Saved entries:
▼▼▼

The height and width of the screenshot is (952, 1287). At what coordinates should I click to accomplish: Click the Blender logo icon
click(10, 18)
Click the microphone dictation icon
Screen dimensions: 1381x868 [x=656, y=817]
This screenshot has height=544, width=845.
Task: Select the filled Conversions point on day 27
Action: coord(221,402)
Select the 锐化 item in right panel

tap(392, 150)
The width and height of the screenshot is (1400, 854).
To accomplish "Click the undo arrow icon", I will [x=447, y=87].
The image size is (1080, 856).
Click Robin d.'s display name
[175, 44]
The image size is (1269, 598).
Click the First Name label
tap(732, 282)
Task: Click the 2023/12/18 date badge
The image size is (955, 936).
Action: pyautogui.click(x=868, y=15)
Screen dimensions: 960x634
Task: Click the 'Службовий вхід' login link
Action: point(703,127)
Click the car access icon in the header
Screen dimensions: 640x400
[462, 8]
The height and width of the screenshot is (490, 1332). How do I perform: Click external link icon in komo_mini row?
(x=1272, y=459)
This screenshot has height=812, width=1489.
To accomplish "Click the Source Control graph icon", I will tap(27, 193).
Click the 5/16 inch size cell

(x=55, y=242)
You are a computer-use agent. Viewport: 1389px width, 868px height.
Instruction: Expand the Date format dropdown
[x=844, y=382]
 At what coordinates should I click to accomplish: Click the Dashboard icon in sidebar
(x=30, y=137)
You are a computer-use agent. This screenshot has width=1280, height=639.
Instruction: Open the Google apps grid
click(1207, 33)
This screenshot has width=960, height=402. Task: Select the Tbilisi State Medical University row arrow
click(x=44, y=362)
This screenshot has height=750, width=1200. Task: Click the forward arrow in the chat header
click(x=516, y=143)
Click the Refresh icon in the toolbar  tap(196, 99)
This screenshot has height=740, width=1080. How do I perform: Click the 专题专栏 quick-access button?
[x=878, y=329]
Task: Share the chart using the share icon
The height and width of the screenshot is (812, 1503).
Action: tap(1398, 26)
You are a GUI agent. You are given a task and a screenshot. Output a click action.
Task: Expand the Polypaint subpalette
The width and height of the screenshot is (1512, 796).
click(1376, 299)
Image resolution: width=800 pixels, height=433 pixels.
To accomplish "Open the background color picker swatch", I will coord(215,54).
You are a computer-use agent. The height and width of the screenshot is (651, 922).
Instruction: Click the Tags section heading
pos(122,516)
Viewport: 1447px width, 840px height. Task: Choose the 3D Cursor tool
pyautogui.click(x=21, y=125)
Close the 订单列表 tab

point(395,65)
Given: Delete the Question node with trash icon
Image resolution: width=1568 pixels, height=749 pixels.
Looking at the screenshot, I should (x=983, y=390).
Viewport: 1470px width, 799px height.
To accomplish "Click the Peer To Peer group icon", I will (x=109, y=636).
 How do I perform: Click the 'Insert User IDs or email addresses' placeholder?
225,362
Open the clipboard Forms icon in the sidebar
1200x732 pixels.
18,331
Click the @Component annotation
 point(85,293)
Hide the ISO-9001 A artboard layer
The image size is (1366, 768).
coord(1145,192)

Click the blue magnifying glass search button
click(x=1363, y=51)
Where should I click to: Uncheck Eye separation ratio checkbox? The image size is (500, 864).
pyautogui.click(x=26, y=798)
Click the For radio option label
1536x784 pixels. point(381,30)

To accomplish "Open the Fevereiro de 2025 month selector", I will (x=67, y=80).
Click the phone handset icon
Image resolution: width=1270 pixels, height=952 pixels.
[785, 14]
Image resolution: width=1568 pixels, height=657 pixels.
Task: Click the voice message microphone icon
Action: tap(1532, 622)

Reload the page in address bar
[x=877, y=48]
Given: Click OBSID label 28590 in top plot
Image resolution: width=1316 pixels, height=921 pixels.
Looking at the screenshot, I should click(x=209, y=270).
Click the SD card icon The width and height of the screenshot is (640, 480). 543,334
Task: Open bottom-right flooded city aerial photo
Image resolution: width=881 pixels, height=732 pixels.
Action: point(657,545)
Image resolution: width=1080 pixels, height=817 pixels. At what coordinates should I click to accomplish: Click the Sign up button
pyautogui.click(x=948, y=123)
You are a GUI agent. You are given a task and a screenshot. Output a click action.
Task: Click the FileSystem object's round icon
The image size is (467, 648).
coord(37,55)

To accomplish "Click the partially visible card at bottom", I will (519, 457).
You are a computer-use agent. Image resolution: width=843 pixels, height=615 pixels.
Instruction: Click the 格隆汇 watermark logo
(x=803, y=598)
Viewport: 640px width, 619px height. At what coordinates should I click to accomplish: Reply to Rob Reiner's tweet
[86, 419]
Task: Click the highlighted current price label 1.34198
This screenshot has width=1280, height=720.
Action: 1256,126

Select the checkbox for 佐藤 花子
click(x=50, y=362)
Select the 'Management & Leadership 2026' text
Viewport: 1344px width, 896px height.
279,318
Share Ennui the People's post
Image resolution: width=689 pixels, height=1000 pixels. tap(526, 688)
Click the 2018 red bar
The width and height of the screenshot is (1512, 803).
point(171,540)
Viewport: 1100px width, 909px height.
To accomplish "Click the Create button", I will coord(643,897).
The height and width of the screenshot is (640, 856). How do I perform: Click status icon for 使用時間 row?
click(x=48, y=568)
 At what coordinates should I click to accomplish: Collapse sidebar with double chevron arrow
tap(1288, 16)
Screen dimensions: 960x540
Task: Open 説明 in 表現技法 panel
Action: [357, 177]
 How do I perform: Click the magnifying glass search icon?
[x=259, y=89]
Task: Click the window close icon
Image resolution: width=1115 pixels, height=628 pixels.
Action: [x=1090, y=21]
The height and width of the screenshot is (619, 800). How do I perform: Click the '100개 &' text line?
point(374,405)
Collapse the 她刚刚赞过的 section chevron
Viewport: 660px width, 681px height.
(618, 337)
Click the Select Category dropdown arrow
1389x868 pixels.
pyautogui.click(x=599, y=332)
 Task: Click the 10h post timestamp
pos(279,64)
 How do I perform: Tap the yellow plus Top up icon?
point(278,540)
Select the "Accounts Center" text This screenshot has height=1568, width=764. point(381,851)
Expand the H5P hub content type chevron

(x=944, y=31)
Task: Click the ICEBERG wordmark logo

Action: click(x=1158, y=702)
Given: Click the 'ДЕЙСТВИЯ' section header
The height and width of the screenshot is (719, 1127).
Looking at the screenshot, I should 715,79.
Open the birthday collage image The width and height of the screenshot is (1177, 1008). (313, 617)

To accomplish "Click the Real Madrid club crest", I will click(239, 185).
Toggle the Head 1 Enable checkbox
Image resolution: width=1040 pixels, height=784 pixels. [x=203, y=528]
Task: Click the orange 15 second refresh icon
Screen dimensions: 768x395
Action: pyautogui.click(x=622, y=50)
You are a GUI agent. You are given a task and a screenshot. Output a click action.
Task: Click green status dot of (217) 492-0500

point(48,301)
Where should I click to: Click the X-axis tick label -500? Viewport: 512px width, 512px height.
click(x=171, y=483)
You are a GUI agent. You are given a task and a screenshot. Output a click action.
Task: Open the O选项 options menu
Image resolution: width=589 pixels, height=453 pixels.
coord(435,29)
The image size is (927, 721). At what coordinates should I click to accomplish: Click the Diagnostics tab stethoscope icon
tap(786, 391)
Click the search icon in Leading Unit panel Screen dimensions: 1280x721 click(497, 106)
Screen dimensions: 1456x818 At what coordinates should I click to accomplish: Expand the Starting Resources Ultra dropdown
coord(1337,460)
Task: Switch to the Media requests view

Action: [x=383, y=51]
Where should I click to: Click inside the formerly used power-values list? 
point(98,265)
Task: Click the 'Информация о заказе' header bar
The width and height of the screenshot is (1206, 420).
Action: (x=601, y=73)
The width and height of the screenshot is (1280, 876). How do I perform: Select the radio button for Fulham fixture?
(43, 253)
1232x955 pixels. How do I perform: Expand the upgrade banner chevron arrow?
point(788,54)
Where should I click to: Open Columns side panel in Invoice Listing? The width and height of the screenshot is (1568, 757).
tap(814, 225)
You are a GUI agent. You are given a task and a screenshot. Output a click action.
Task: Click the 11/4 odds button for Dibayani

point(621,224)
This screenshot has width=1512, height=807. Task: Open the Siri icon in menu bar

▲▲▲

The lines above, from the first through the one containing "Task: Share the chart using the share icon", must be restated word for word, with nothing added.

The height and width of the screenshot is (952, 1287). At what coordinates should I click to accomplish: Click the Blender logo icon
click(10, 18)
Click the microphone dictation icon
Screen dimensions: 1381x868 [x=656, y=817]
This screenshot has height=544, width=845.
Task: Select the filled Conversions point on day 27
Action: coord(221,402)
Select the 锐化 item in right panel

tap(392, 150)
The width and height of the screenshot is (1400, 854).
To accomplish "Click the undo arrow icon", I will [x=447, y=87].
The image size is (1080, 856).
Click Robin d.'s display name
[175, 44]
The image size is (1269, 598).
Click the First Name label
tap(732, 282)
Task: Click the 2023/12/18 date badge
The image size is (955, 936).
Action: pyautogui.click(x=868, y=15)
Screen dimensions: 960x634
Task: Click the 'Службовий вхід' login link
Action: point(703,127)
Click the car access icon in the header
Screen dimensions: 640x400
[462, 8]
The height and width of the screenshot is (490, 1332). How do I perform: Click external link icon in komo_mini row?
(x=1272, y=459)
This screenshot has height=812, width=1489.
To accomplish "Click the Source Control graph icon", I will tap(27, 193).
Click the 5/16 inch size cell

(x=55, y=242)
You are a computer-use agent. Viewport: 1389px width, 868px height.
Instruction: Expand the Date format dropdown
[x=844, y=382]
 At what coordinates should I click to accomplish: Click the Dashboard icon in sidebar
(x=30, y=137)
You are a computer-use agent. This screenshot has width=1280, height=639.
Instruction: Open the Google apps grid
click(1207, 33)
This screenshot has width=960, height=402. Task: Select the Tbilisi State Medical University row arrow
click(x=44, y=362)
This screenshot has height=750, width=1200. Task: Click the forward arrow in the chat header
click(x=516, y=143)
Click the Refresh icon in the toolbar  tap(196, 99)
This screenshot has height=740, width=1080. How do I perform: Click the 专题专栏 quick-access button?
[x=878, y=329]
Task: Share the chart using the share icon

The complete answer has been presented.